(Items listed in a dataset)
>>>>>

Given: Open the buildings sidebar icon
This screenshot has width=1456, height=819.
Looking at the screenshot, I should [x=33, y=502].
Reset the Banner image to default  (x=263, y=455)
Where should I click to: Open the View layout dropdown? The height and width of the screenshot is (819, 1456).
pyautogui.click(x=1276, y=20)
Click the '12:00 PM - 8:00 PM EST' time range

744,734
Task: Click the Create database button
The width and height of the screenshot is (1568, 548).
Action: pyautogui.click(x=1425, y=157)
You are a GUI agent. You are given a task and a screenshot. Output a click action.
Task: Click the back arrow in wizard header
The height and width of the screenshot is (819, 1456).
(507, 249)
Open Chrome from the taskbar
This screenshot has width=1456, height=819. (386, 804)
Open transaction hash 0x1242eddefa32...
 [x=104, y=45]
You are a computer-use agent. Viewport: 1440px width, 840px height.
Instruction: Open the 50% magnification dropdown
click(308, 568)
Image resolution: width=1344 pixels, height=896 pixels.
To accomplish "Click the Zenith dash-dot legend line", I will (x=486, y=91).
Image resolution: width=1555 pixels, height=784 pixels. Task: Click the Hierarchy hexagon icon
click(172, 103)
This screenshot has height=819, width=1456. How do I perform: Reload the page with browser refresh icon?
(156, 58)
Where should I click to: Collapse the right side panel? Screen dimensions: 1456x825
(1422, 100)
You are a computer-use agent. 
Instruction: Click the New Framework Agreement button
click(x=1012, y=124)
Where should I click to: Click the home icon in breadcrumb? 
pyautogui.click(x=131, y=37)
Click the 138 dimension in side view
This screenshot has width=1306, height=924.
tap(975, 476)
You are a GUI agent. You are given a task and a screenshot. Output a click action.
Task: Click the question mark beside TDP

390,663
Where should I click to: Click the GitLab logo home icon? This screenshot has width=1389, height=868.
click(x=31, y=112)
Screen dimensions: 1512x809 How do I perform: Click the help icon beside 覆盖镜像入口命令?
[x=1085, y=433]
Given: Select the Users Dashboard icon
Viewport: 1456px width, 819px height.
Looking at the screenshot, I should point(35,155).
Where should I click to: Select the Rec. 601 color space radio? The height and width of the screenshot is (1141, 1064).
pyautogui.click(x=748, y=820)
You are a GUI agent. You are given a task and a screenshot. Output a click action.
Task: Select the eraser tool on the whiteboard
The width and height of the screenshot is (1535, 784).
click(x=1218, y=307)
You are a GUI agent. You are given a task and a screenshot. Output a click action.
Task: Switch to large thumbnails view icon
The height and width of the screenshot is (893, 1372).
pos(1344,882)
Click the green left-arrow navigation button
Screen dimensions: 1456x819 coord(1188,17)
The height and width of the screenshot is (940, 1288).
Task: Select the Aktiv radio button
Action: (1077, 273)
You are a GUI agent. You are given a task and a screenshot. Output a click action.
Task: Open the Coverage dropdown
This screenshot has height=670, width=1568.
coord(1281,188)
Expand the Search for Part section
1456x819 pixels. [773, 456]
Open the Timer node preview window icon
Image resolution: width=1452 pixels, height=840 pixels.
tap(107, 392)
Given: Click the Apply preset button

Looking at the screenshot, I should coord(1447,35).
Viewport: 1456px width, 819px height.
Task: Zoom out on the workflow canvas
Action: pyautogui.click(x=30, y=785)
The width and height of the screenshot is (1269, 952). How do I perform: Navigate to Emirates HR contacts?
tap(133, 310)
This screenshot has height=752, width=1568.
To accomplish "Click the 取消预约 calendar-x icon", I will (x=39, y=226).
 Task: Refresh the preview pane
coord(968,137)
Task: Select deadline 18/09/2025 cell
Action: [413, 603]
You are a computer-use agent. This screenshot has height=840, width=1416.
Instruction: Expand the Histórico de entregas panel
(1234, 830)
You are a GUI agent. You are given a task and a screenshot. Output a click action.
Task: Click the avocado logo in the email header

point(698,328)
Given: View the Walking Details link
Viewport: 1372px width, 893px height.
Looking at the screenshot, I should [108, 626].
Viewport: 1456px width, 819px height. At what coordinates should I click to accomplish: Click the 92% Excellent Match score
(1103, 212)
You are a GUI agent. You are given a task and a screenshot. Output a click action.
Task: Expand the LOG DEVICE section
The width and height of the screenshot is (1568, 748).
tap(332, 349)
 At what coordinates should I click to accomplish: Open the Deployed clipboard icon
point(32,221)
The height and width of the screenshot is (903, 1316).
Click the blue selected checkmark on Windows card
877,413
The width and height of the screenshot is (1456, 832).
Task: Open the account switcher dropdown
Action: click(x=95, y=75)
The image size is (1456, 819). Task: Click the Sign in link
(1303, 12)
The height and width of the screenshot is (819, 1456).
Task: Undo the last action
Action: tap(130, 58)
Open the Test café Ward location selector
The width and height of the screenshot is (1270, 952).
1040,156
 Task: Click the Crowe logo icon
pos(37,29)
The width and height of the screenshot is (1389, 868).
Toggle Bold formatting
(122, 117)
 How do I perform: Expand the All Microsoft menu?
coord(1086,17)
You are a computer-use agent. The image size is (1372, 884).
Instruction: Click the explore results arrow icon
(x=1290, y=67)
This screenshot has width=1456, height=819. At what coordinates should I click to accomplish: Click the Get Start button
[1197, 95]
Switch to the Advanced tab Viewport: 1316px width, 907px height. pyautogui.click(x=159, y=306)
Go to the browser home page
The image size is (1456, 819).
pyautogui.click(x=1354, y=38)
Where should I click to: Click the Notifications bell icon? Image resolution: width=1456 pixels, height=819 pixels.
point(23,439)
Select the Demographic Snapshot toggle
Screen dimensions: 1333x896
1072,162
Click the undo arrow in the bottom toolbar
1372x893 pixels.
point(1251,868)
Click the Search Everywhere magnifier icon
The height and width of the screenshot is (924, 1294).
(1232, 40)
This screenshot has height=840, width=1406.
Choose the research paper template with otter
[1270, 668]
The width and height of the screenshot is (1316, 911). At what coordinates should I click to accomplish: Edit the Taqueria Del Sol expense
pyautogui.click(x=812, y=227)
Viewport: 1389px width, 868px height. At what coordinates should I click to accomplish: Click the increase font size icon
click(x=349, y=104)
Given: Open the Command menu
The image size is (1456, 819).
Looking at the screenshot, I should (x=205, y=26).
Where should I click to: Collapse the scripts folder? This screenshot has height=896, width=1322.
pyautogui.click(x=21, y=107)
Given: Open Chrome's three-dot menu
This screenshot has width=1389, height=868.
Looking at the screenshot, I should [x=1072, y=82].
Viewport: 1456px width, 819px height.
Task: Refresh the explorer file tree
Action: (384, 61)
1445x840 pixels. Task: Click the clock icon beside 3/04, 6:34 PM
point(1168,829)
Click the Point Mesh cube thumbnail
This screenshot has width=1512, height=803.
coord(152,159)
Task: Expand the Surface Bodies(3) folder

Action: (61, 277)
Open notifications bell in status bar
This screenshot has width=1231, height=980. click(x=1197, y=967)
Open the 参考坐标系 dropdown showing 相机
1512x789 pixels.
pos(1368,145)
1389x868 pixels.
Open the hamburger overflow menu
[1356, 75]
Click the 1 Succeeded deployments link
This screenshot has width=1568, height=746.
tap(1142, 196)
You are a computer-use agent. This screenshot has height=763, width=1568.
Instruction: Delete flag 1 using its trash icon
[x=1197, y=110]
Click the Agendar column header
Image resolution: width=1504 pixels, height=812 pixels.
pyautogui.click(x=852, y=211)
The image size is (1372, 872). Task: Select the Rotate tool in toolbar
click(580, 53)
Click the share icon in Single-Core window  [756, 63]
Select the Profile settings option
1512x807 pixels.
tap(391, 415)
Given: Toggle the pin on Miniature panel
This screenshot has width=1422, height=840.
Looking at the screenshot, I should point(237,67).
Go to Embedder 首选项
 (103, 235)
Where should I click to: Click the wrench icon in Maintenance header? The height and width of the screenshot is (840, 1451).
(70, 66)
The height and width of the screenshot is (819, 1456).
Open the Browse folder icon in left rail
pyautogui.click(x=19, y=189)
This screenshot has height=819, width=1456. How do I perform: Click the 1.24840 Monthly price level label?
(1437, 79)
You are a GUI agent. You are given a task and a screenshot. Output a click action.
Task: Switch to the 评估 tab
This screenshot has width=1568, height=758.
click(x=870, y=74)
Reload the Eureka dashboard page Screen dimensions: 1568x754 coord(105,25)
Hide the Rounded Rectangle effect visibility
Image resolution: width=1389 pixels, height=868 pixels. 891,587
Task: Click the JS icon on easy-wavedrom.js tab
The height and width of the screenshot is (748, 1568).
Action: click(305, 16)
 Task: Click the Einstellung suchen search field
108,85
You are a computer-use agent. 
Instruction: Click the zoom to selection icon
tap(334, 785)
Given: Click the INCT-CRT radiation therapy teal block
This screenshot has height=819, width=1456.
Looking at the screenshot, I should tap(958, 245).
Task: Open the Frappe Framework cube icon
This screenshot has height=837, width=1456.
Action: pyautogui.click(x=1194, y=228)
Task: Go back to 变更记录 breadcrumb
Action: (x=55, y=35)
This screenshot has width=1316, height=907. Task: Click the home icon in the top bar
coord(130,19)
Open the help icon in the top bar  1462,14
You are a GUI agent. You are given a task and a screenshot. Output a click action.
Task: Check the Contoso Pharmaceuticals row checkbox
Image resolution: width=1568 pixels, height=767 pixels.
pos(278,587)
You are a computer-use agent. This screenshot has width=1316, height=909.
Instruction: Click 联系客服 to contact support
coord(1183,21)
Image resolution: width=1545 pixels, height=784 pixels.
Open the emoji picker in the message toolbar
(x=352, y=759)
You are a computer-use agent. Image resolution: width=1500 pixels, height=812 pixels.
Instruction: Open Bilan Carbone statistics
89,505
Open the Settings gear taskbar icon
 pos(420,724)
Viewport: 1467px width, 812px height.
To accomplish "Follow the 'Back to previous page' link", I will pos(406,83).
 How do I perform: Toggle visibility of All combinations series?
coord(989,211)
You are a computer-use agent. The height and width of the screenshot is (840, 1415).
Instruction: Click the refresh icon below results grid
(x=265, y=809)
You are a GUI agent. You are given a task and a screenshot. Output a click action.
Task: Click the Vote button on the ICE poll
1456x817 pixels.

<<<<<

# Task details
Work out how many lines in the entries above include the word "will". Respond with only the number.

# Your solution
3